PASSAGE FOR REVIEW:
--- START ---

Staphylococcus caprae

Scientific classification
- Domain: Bacteria
- Kingdom: Bacillati
- Phylum: Bacillota
- Class: Bacilli
- Order: Bacillales
- Family: Staphylococcaceae
- Genus: Staphylococcus
- Species: S. caprae
- Binomial name: Staphylococcus caprae Devriese et al. 1983

= Staphylococcus caprae =

- Genus: Staphylococcus
- Species: caprae
- Authority: Devriese et al. 1983

Species of bacterium

Staphylococcus caprae is a Gram-positive, coccus bacteria and a member of the genus Staphylococcus. S. caprae is coagulase-negative. It was originally isolated from goats (caprae means "of a goat"), but members of this species have also been isolated from human samples.

==Clinical importance==
Staphylococcus caprae occurs as a commensal on human skin, but has also been implicated in infections of the bloodstream, urinary tract, bones, and joints. Because S. caprae is difficult to identify definitively in the laboratory, according to a study in 2014, the incidence of S. caprae in humans is under-reported.

--- END ---

WORK INSTRUCTIONS:
1. Do these statements agree with the article on Staphylococcus caprae above? For each, answer yes or no and quote the words from the article that decide it.
(a) S. caprae is coagulase-positive.
(b) Members of this species have been isolated from human samples.
(c) S. caprae is easy to identify definitively in the laboratory.
2. Answer these questions from the article on Staphylococcus caprae above:
(a) Which family is S. caprae classified in?
(b) What does "caprae" mean?
(c) In what year was the study that found the incidence of S. caprae in humans under-reported?

AVAILABLE DATA:

--- START ---

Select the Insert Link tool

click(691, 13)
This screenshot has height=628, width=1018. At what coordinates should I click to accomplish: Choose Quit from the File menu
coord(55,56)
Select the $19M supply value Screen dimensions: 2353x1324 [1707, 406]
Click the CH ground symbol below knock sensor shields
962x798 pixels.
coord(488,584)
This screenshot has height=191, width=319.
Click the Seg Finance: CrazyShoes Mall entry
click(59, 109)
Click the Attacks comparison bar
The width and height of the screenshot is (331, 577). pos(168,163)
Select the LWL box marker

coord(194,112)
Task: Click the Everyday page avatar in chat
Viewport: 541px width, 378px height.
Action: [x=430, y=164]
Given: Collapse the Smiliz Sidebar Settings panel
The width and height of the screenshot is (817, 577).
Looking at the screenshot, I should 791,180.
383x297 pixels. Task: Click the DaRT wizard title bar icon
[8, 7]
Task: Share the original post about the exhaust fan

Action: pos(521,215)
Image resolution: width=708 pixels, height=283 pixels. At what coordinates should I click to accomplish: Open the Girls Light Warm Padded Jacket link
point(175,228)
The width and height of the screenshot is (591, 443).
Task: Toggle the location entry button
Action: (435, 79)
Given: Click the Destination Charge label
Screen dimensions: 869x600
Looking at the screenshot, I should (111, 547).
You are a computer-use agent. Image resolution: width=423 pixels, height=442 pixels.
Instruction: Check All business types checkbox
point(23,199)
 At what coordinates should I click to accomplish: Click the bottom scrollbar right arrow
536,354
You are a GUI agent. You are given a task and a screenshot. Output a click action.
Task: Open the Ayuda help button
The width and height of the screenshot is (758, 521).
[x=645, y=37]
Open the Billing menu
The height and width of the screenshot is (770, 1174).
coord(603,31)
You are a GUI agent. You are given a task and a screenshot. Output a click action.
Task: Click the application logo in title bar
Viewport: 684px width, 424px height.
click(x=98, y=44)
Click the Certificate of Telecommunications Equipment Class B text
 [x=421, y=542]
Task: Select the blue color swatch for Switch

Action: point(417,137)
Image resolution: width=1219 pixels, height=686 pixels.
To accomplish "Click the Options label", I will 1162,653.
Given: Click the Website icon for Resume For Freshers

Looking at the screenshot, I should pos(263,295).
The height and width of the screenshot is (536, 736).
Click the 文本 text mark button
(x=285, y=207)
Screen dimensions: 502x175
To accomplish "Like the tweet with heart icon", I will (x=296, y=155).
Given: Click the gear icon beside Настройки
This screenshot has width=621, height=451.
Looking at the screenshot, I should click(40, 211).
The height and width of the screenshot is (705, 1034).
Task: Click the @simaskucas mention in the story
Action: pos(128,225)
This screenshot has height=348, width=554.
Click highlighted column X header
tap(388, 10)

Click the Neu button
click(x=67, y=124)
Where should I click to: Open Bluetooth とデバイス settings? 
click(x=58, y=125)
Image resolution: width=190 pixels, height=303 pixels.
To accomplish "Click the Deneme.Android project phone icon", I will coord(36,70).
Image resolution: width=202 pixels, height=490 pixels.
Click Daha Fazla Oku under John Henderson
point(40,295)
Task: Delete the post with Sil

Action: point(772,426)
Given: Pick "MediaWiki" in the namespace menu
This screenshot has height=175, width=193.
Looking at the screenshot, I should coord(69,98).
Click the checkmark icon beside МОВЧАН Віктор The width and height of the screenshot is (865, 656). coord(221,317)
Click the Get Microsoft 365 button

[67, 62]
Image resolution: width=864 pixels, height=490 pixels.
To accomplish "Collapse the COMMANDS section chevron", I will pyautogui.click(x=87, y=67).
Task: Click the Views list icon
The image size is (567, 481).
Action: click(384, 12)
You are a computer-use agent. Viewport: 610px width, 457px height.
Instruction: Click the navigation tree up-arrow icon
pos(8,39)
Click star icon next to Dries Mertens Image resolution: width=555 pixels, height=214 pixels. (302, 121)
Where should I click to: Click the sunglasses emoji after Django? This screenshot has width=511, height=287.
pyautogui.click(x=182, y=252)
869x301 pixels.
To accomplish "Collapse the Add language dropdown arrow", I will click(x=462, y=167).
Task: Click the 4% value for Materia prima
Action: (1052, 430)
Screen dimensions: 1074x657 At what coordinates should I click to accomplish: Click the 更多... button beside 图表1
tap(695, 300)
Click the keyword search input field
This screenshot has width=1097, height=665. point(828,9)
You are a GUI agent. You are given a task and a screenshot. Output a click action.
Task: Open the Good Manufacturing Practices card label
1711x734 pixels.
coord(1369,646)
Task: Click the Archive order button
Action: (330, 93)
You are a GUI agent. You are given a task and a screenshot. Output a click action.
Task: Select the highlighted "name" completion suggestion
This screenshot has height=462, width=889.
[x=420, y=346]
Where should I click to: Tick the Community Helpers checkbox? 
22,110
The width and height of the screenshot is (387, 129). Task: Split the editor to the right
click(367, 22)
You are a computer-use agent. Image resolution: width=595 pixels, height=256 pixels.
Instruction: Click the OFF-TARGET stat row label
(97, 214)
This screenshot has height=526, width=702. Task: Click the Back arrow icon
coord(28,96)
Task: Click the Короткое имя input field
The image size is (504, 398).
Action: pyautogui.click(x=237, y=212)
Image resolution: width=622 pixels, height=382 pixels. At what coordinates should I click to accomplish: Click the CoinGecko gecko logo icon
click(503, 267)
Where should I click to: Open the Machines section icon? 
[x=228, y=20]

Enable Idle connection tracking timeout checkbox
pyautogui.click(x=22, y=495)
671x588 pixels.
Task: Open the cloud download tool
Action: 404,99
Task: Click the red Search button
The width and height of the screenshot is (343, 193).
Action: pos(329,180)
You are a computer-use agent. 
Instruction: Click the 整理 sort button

--- END ---

TASK-BY-TASK RESULTS:
1.
(a) No: "S. caprae is coagulase-negative."
(b) Yes: "members of this species have also been isolated from human samples"
(c) No: "Because S. caprae is difficult to identify definitively in the laboratory"

2.
(a) Staphylococcaceae
(b) "of a goat"
(c) 2014